— Selected passage —
--- start ---
Letter
From a Father Jailed For Nonpayment of Impossible Child Support Order
Massachusetts Illegally Criminalized Dads for Many Reasons
The divorce courts have become a tyranny
(literally) where judges do what they want to enforce their
personal agenda and beliefs in spite of the facts and law. They violate
due process and the U.S. Constitution daily.
They pick random numbers for child support and throw people in jail who
can't pay it.
The throw people in jail for losing their job too.
Men have been made slaves to their ex-wives under threat of jail. This
is not equal rights this is slavery.
The excuse for this: "they have kidnapped your children" and you must
pay the kidnapper "support" even if you want to take care of your
children 50% of the time, which has been scientifically proven far
better for the children.
Here is one fathers story for his fight
to support his children directly.
My experience with the prison system
began as a result of a contempt charge from a custody determination by a
“Family” “Justice” “Court” (more about why I put these three terms in
quotes later).
All in all, except for some promises
about work release, a program which allows an inmate to work his regular
job during the day, with restrictions, and return each evening and
weekends, the prison was efficient as an institution. I even got to
borrow a book from the library.
But this letter is not about the
effectiveness of the prison. It is not about whining, or self-pity, or
self-importance. It is about the reasons why I and thousands like me,
face incarceration in the first place and what we, and family, friends
and children who are affected, can do to stop it.
You will find this letter is not about
the ‘he said, she said’ of divorce, but about legal and governmental
abuse under the color of law.
--- end ---
— Exercise —
Please extract the passage of the child support letter from "Here is one" to "from the library.", word for word.

— Entries shown —
--- start ---
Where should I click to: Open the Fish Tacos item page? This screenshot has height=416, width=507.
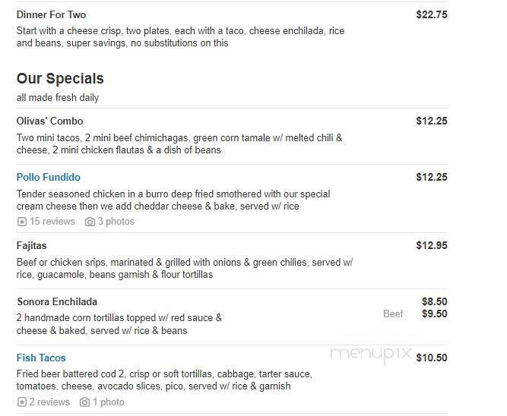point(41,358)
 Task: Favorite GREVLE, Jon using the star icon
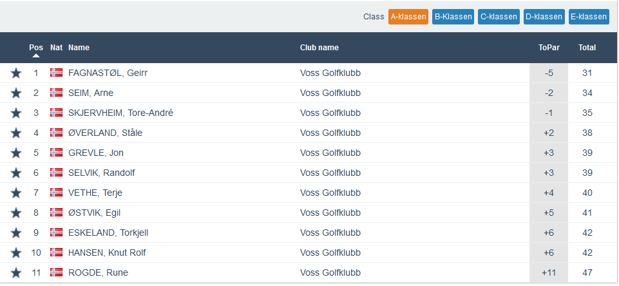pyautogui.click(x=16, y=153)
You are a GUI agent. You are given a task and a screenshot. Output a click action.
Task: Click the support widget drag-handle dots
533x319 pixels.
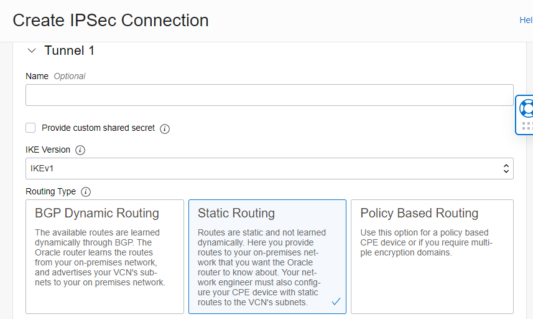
--- end ---
— Task answer —
Here is one fathers story for his fight
to support his children directly.
My experience with the prison system
began as a result of a contempt charge from a custody determination by a
“Family” “Justice” “Court” (more about why I put these three terms in
quotes later).
All in all, except for some promises
about work release, a program which allows an inmate to work his regular
job during the day, with restrictions, and return each evening and
weekends, the prison was efficient as an institution. I even got to
borrow a book from the library.